How To Move On From Childhood Pain Into A Successful Relationship

Love, Self

A difficult childhood doesn't (and shouldn't) always translate into a difficult adulthood.

Have you ever wondered how your childhood has affected your relationships in adulthood? Read on to learn why and how your history determines the decisions you make today and how to make changes if necessary. 

When life is difficult during childhood, we make some judgments about the reasons for those difficulties and the meaning of them. Due to lack of life experience and the natural self-centeredness of childhood, we often assume that somehow we are causing the troubles in our life and that this is the way life is. So, for example, if we have an abusive or neglectful parent, we conclude we are doing something wrong; somehow we must deserve it or, for some reason, we are not loveable. As adults we can see most of these types of conclusions are immature and false, but as a kid we believe them and internalize them.


In order to cope with the difficulties we face as children and the judgments we make about them, we make some choices about how to manage life. Many times these are unconscious decisions, or at least decisions we don’t remember as an adult. Some of them become key decisions that determine how we engage with some aspect of life and we carry it forward into adulthood. These key decisions are about how to protect ourselves, how to cope, and how to compensate for what we experience and feel. There is a positive intent behind these decisions and in their original context serve a purpose, but in the context of adulthood they become self-limiting and dysfunctional.

Key decisions often take the form of rigid and absolute beliefs. Here are some examples you may recognize:

  • It is not safe to trust people in authority
  • It is not safe to let anyone get too close or really know me
  • I must try to please key people in my life in order to be loved
  • I must be the best or achieve high marks in order to be acceptable
  • Life is unpredictable so I must control as much as possible
  • People don’t like me if I say what I think or feel so I will keep quiet

Recently I had a couple I am working with write out their life stories to identify key decisions. The husband emigrated with his family as a child from another country. He was the youngest in a large family and they did not speak much English when they arrived. To make matters worse, his father basically abandoned the family, leaving his mother to cope with raising a family in a new country. His mother and older siblings remained isolated from the new culture and struggled to support the family. My client had to grow up fast and take on responsibilities for helping his mother and family interact with the larger society.  He learned to work hard, get good grades, and value creating a better life here in the USA. 
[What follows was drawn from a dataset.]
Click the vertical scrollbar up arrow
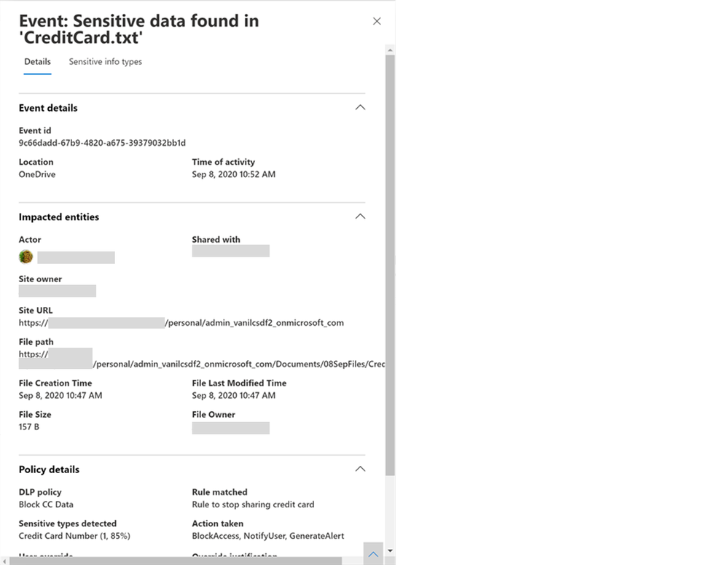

In coping with life as he knew it, my client made the key decisions to not be like his father and to work hard and go after his dreams. These became his driving forces as he got married to his high school sweetheart, put in long hours to achieve success and had children of his own. What he never really learned, however, was how to be emotionally connected and open with anyone. Now, several years into his marriage, these dynamics were creating serious problems. The good news is that he and his wife made the commitment to work on learning the skills they needed to improve the quality of their marriage. 

This article is the first of a series of three on key decisions.  The next article will focus on helping you identify your key decisions and the third article will teach you how to change key decisions that no longer serve you well.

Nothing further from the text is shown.